Le père, très éprouvé, a salué la mémoire de « sa conseillère spontanée ». Dans un court propos, Michel Mampouya a remercié le personnel soignant pour « le dévouement absolu » et appelé à l’unité familiale. Des voisins décrivent un climat de solidarité immédiate autour du domicile.
En 2020, lors des inondations qui avaient affecté plusieurs arrondissements, Vichèle avait improvisé avec ses amis un centre d’accueil temporaire dans la salle paroissiale. Draps, repas et activités pour enfants avaient été fournis pendant dix jours, laissant un souvenir vif chez les sinistrés hébergés. L’année-là, elle avait promis de recommencer.
La veillée mortuaire à Makélékélé
Depuis vendredi soir, le numéro 991 de la rue Biza ne désemplit pas. Sous le chapiteau blanc dressé pour l’occasion, chants religieux, récitations de psaumes et anecdotes se succèdent, ponctués de silences. Un livre d’or recueille les messages d’anciens passagers touchés.

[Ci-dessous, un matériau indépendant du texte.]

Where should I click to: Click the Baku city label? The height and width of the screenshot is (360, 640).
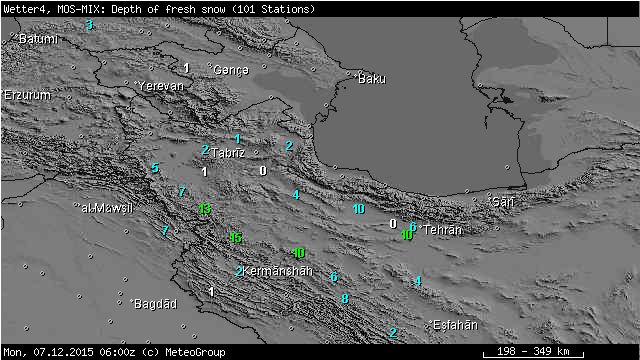[372, 79]
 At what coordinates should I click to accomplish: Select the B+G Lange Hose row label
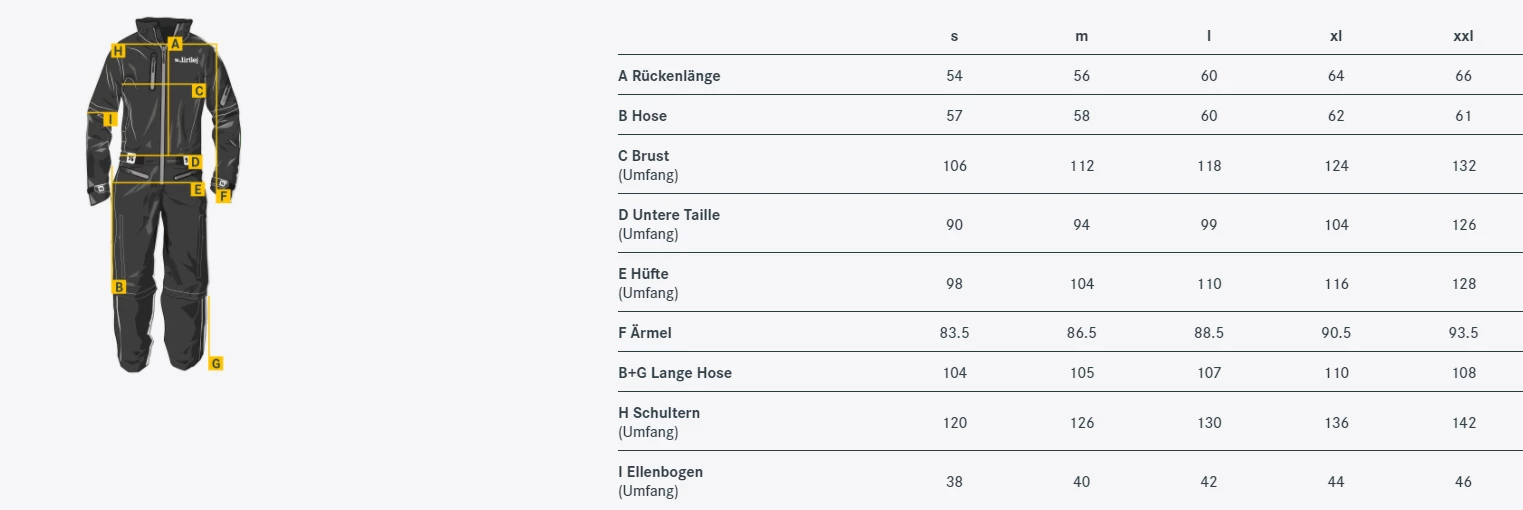pyautogui.click(x=675, y=373)
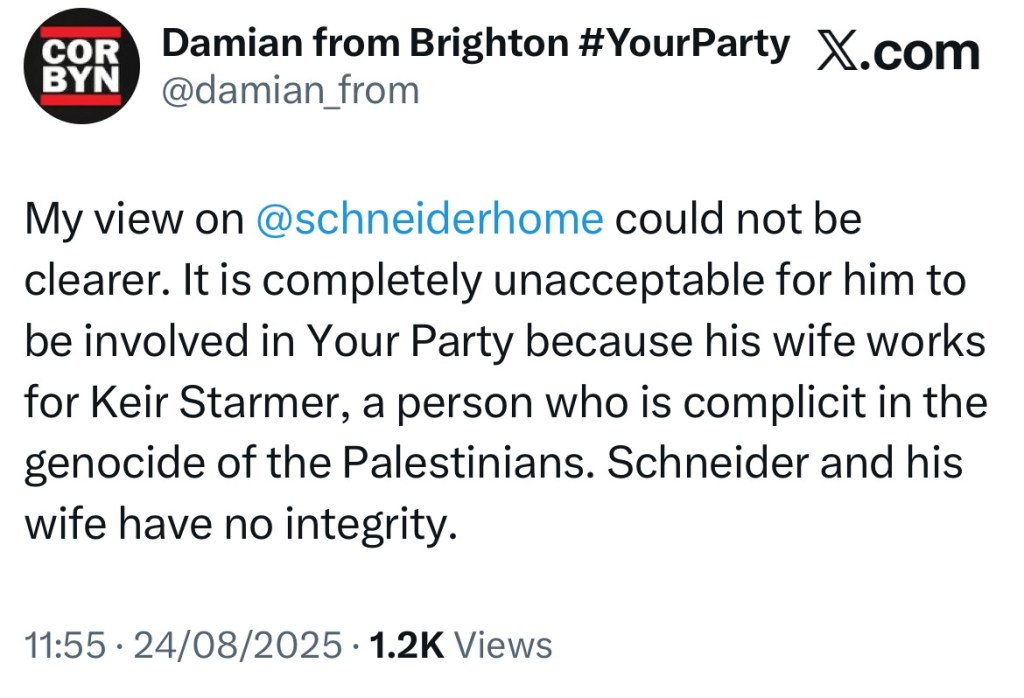
Task: Click the 1.2K view count
Action: point(406,645)
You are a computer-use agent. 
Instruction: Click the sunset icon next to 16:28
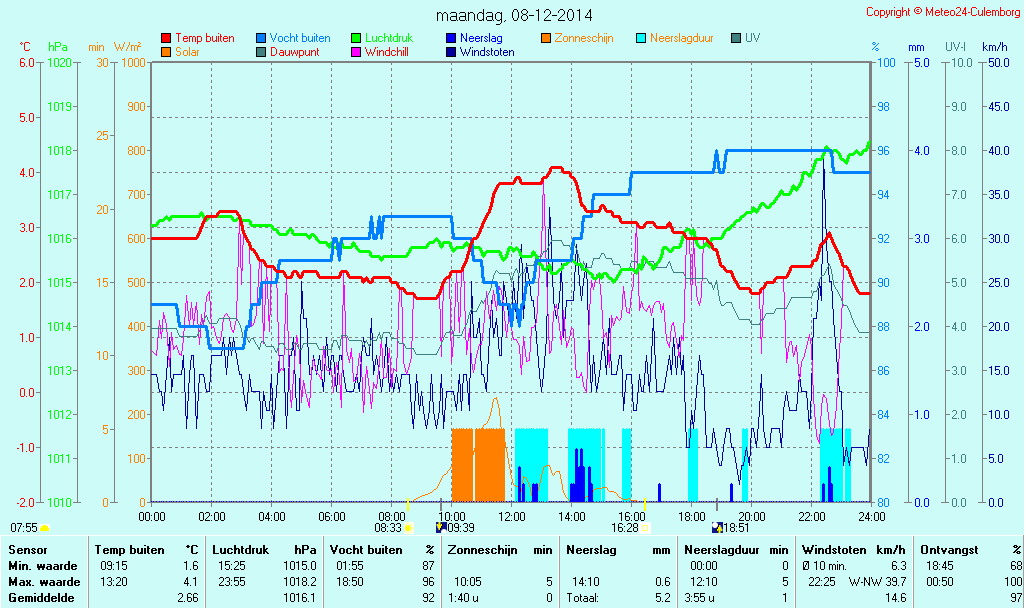(x=645, y=527)
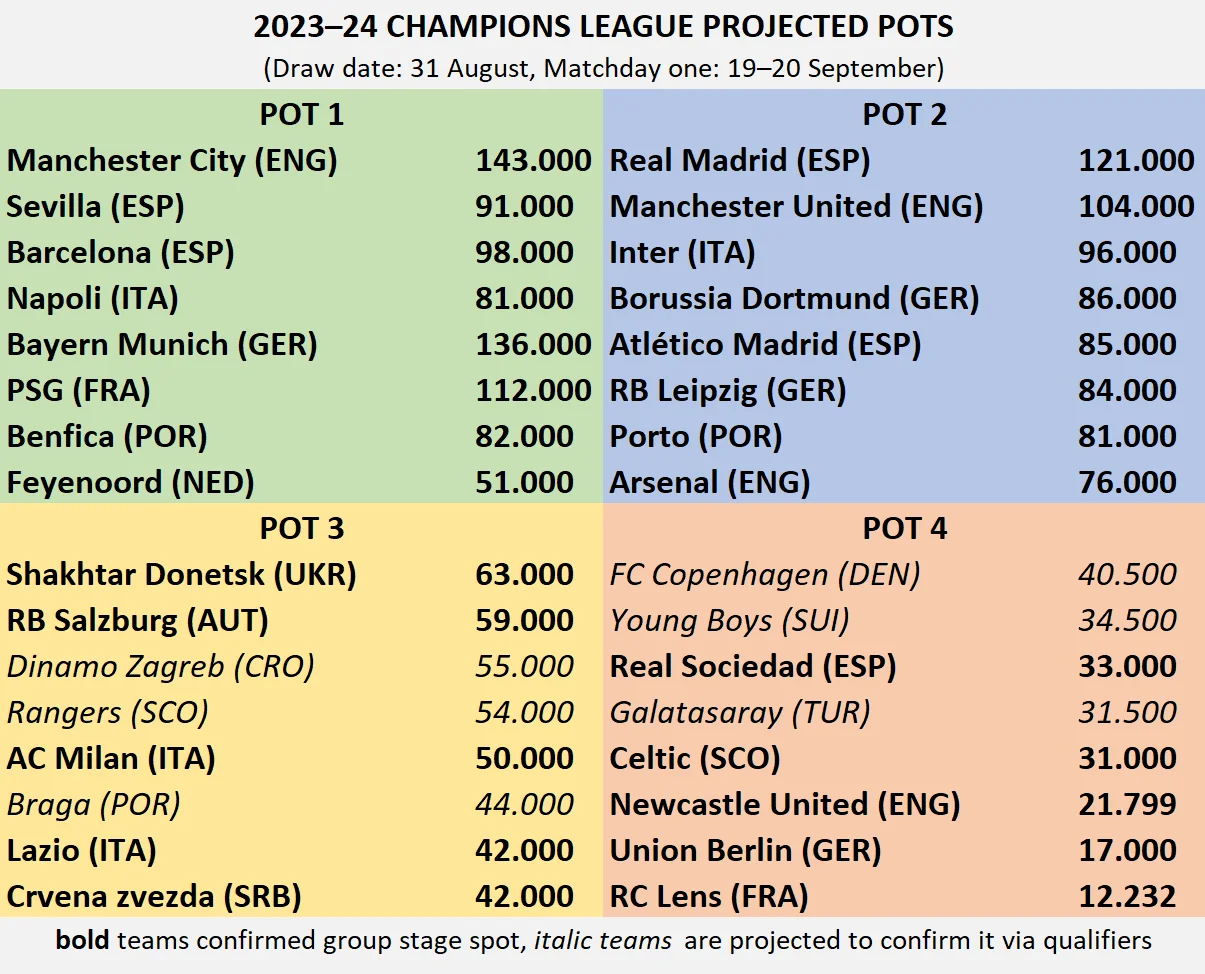Click the Crvena zvezda (SRB) entry

(154, 896)
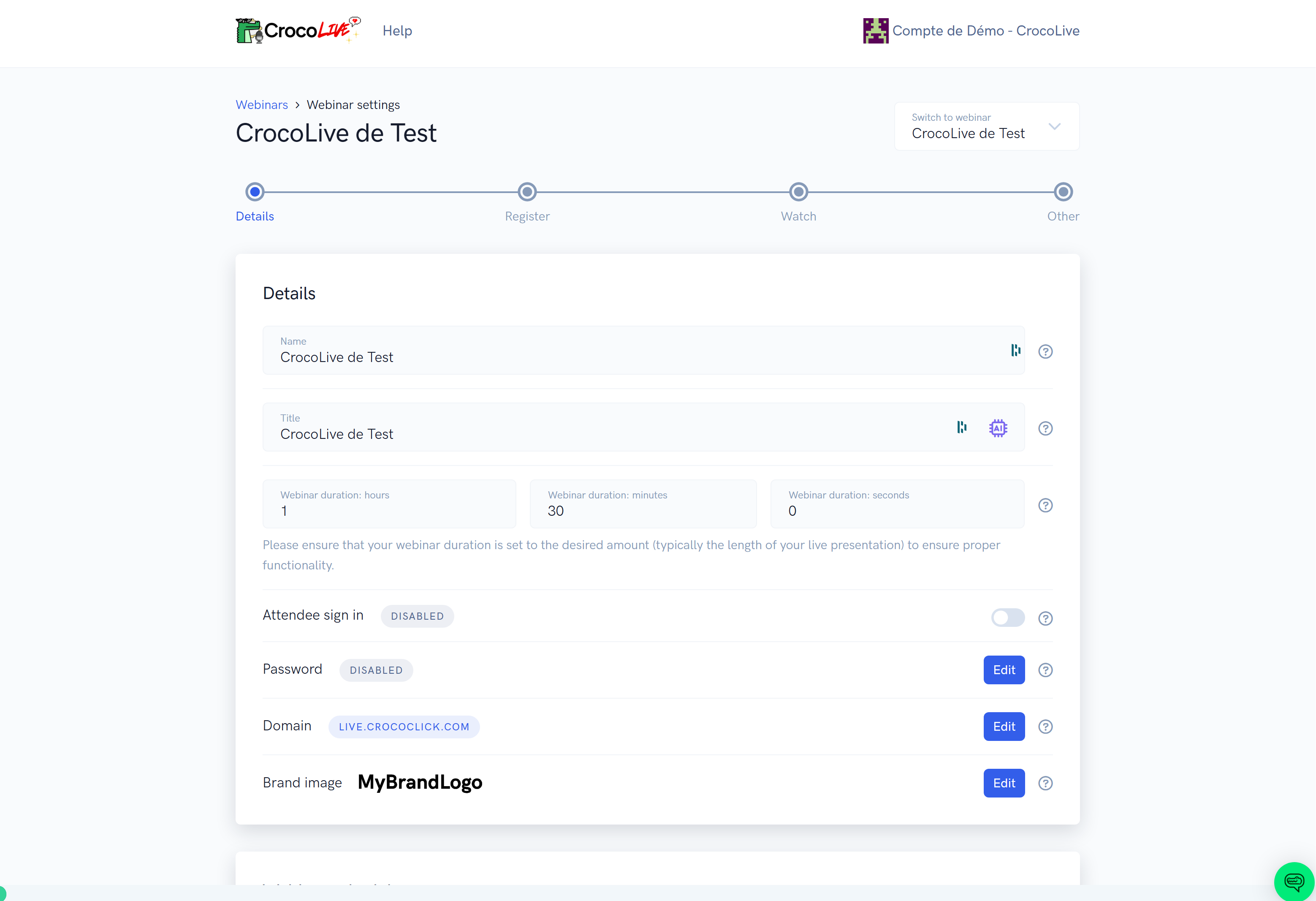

Les femmes du quartier, organisées en commission cuisine, préparent foufou et poissons fumés pour les visiteurs. Des volontaires gèrent le parking improvisé sur la place voisine afin de ne pas gêner la circulation vers le marché Bourreau déjà dense aux heures de pointe.
Le révérend de la paroisse Saint-Paul de Makélékélé a conduit une prière pour « la servante partie trop tôt ». « Nous demanderons la force d’accepter », a-t-il déclaré, rappelant que la jeune femme avait, en 2022, financé la rénovation d’un vitrail.
Hommages du secteur aérien
À l’aéroport Maya-Maya, un ruban noir barre le logo d’ECAIR sur les guichets d’enregistrement. La direction a diffusé un communiqué saluant « une collaboratrice modèle dont la passion a contribué à moderniser nos services ». Tous les vols ont observé une minute de silence.
Le Syndicat national du personnel navigant a évoqué « une voix pondérée lors des négociations salariales de 2019 ». Les partenaires internationaux, comme Ethiopian Airlines, ont adressé des courriels de condoléances. Des bouquets se forment devant la plaque commémorative dédiée aux pionniers congolais de l’aviation.
Dans un message relayé sur les réseaux sociaux, le ministre des Transports, Honoré Sayi, a souligné que « le parcours de Mlle Mampouya illustre la montée en compétence des ressources humaines nationales dans un secteur stratégique ». Il a assuré la famille du « soutien logistique et moral » de son département.
Des anciens collègues préparent une courte vidéo hommage compilant photos de formation et témoignages de clients. Le montage sera projeté lors du service religieux. « Vichèle aimait que tout soit à l’heure ; nous voulons respecter cette rigueur en peaufinant les moindres transitions », glisse le réalisateur.
Prochaines étapes des obsèques
La famille prévoit d’annoncer la date de l’inhumation après les formalités administratives habituelles. Une commission protocole, conduite par l’oncle maternel, coordonne avec la mairie pour réserver une place au cimetière du centre. Les associations de jeunesse proposeront un cortège silencieux jusqu’au portail.
D’ores et déjà, plusieurs entreprises ont offert des bus afin de transporter les proches de Pointe-Noire et Ouesso. Le service de voirie s’est engagé à reboucher les nids-de-poule de la rue Biza avant le convoi funéraire, afin d’assurer une circulation fluide et respectueuse.
Sur la page dédiée, les condoléances affluent depuis l’étranger. Des anciens passagers basés à Dubaï ou Paris promettent d’allumer une bougie le soir de l’enterrement. « Elle rappelait l’hospitalité congolaise à chaque escale », écrit un chef d’équipage, invitant à partager ce souvenir.
Les médecins de l’hôpital central, où la jeune femme avait été conduite, envisagent d’organiser une collecte posthume pour soutenir la recherche cardiovasculaire. Selon un interne, « transformer le deuil en action préventive serait un hommage utile ». La famille étudie cette proposition avant de se prononcer dès la semaine prochaine.